» **ABOUT THIS TASK**
Reproduce precisely the lines between the start of the data below and the line with "Select the +3.00", both included.

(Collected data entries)
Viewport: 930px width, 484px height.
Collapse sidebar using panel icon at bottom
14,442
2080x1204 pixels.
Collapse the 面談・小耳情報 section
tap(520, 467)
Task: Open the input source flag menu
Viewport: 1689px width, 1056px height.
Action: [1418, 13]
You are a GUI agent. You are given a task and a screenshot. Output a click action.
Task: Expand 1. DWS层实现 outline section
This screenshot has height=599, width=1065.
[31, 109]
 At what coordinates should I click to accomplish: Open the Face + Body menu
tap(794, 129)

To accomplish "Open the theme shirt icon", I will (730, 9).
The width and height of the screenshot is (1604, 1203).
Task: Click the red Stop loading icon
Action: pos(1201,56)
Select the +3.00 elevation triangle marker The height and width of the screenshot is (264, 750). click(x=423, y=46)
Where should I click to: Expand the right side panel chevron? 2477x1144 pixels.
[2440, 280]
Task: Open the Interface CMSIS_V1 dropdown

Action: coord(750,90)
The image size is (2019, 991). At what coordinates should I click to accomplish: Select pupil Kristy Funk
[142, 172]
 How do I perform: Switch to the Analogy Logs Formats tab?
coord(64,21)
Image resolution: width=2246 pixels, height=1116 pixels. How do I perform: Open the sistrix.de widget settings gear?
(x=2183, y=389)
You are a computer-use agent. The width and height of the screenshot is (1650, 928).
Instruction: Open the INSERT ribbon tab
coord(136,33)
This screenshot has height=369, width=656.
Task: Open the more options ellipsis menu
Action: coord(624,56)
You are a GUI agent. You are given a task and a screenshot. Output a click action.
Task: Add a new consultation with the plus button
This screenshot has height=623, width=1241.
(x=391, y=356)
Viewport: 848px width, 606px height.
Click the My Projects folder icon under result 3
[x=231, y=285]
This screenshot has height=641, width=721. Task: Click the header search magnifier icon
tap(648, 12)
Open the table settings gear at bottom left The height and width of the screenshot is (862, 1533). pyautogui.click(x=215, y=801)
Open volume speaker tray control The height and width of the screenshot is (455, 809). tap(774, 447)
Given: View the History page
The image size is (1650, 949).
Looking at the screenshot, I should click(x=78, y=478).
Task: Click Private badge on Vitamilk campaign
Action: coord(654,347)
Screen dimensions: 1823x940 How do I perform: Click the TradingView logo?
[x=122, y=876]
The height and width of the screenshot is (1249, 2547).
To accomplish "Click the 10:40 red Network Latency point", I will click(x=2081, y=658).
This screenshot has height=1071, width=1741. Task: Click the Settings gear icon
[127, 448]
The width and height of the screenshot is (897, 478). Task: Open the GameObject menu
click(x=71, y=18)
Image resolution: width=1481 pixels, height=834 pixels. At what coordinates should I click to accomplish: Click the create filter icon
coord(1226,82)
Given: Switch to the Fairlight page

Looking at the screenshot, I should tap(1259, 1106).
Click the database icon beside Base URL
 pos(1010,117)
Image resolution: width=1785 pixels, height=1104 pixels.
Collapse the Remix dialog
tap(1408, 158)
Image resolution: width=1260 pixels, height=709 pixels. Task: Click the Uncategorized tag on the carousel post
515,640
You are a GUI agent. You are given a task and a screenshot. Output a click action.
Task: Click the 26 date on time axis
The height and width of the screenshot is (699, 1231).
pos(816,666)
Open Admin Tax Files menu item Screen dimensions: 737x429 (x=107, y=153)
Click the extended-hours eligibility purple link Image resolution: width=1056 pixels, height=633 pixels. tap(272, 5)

» **RESULT FOR THIS EXERCISE**
Viewport: 930px width, 484px height.
Collapse sidebar using panel icon at bottom
14,442
2080x1204 pixels.
Collapse the 面談・小耳情報 section
tap(520, 467)
Task: Open the input source flag menu
Viewport: 1689px width, 1056px height.
Action: [1418, 13]
You are a GUI agent. You are given a task and a screenshot. Output a click action.
Task: Expand 1. DWS层实现 outline section
This screenshot has height=599, width=1065.
[31, 109]
 At what coordinates should I click to accomplish: Open the Face + Body menu
tap(794, 129)

To accomplish "Open the theme shirt icon", I will (730, 9).
The width and height of the screenshot is (1604, 1203).
Task: Click the red Stop loading icon
Action: pos(1201,56)
Select the +3.00 elevation triangle marker The height and width of the screenshot is (264, 750). click(x=423, y=46)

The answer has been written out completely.